### [Reading text]
+--

Note that the balancing parameter value may be automatically
changed by the learning unit 2, or may be changed after an approval
by the operator via an input device or the like is obtained. To
obtain the approval, for example, the display control unit 3
displays, on a display device, a display window I1 or the like,
which displays a reject button B1 used to maintain the current
value and an adopt button B2 used to adopt a candidate value, as
shown in FIG. 9. At this time, for the sake of reference, the
display control unit 3 may display the current value of the
balancing parameter and a candidate value obtained by adding or
subtracting the value .epsilon. to or from the current value side
by side, as shown in FIG. 9. If the reject button B1 is pressed via
an input device or the like, the learning unit 2 performs iterative
learning allowable value the current value of the balancing
parameter (step S2). If the adopt button B2 is pressed via an input
device or the like, the learning unit 2 sets the candidate value to
the balancing parameter value and performs iterative learning in
accordance with the balancing parameter value (step S2). In
addition, the balancing parameter value may be changed to a value
designated by the operator via an input device.

+--

### [Your goal]
In the passage about the balancing parameter, which button maintains the current value?

+--

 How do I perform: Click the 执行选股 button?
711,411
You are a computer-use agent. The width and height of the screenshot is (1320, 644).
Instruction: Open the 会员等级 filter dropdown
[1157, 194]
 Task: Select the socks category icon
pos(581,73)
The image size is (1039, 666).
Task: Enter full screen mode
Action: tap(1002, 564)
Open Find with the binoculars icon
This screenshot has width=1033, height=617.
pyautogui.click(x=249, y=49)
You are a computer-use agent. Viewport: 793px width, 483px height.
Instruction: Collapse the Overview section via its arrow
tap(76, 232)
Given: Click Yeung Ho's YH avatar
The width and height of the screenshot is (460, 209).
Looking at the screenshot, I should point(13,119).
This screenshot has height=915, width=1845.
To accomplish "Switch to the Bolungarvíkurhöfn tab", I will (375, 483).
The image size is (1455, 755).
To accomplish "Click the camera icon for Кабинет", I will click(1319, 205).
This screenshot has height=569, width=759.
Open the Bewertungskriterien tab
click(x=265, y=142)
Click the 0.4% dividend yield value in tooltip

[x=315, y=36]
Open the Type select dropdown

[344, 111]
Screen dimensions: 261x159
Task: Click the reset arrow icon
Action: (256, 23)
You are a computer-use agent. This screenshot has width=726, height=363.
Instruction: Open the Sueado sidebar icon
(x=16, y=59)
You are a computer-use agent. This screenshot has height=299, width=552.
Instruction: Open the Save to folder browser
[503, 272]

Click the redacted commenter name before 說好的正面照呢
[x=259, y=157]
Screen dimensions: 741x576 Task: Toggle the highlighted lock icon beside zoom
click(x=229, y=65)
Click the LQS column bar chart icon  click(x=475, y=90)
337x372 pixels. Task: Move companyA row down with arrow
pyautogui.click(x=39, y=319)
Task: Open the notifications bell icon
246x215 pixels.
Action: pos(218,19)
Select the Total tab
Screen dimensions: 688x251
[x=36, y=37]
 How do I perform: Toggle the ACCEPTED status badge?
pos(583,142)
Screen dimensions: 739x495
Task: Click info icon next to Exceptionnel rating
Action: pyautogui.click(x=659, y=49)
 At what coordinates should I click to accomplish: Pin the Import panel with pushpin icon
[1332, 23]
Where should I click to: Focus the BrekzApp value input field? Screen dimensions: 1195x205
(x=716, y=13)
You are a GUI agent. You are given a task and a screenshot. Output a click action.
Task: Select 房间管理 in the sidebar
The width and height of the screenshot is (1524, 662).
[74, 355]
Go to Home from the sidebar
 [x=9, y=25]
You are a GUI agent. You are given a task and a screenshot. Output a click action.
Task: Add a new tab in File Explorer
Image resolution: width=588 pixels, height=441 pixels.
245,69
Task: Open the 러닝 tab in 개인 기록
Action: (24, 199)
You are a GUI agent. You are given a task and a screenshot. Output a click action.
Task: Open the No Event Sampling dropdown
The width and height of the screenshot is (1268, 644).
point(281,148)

+--

### [Answer to this task]
The reject button B1.